WORK ORDER:
Below this task are records; return each one exactly and omit its images.
** Opening RECORDED DATA block **
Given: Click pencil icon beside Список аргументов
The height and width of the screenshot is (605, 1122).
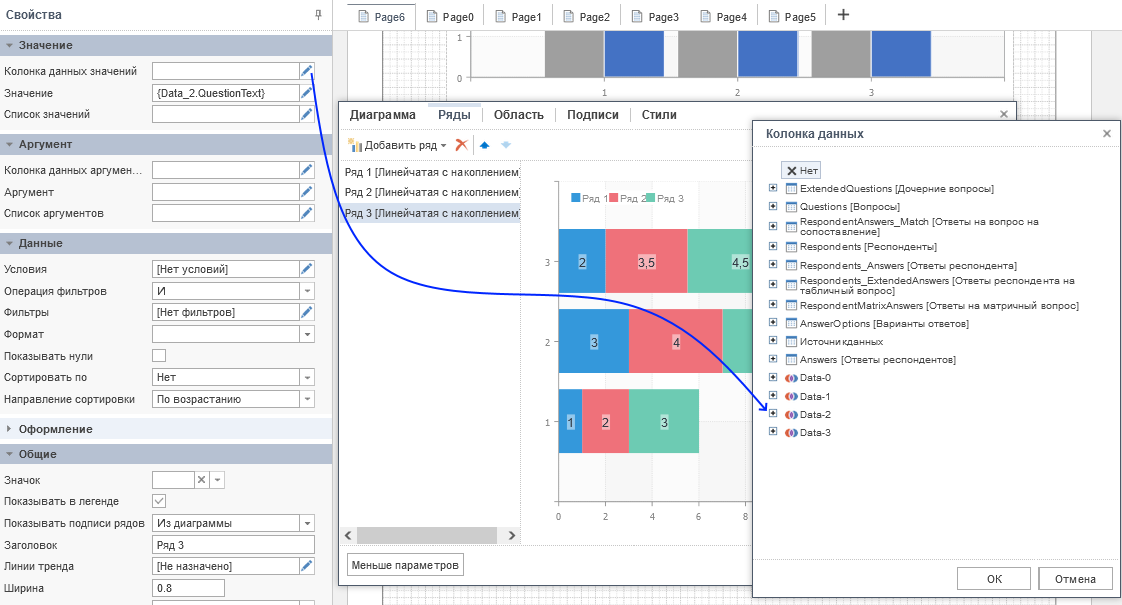Looking at the screenshot, I should click(x=307, y=213).
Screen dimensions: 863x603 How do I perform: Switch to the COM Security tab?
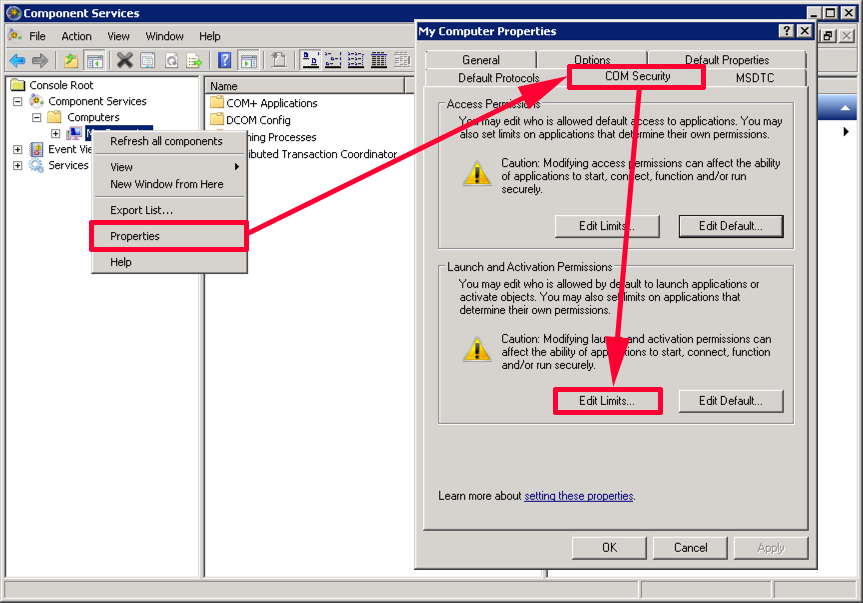(637, 76)
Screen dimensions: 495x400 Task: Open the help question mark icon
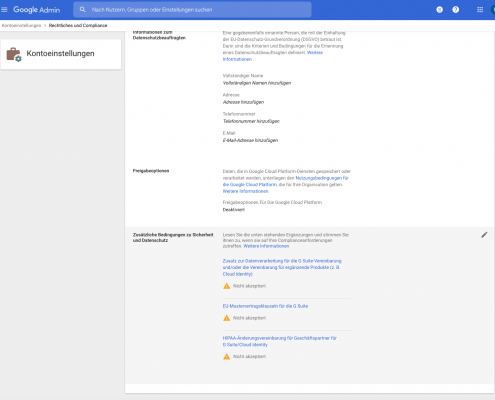pyautogui.click(x=455, y=10)
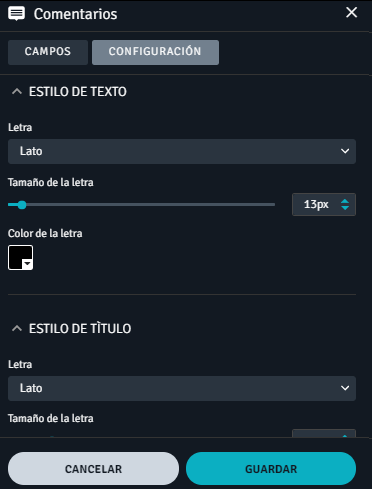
** Closing RECORDED DATA block **
COMPLETED EXERCISE:
Given: Click pencil icon beside Список аргументов
The height and width of the screenshot is (605, 1122).
Looking at the screenshot, I should click(x=307, y=213).
Screen dimensions: 863x603 How do I perform: Switch to the COM Security tab?
(637, 76)
Screen dimensions: 495x400 Task: Open the help question mark icon
pyautogui.click(x=455, y=10)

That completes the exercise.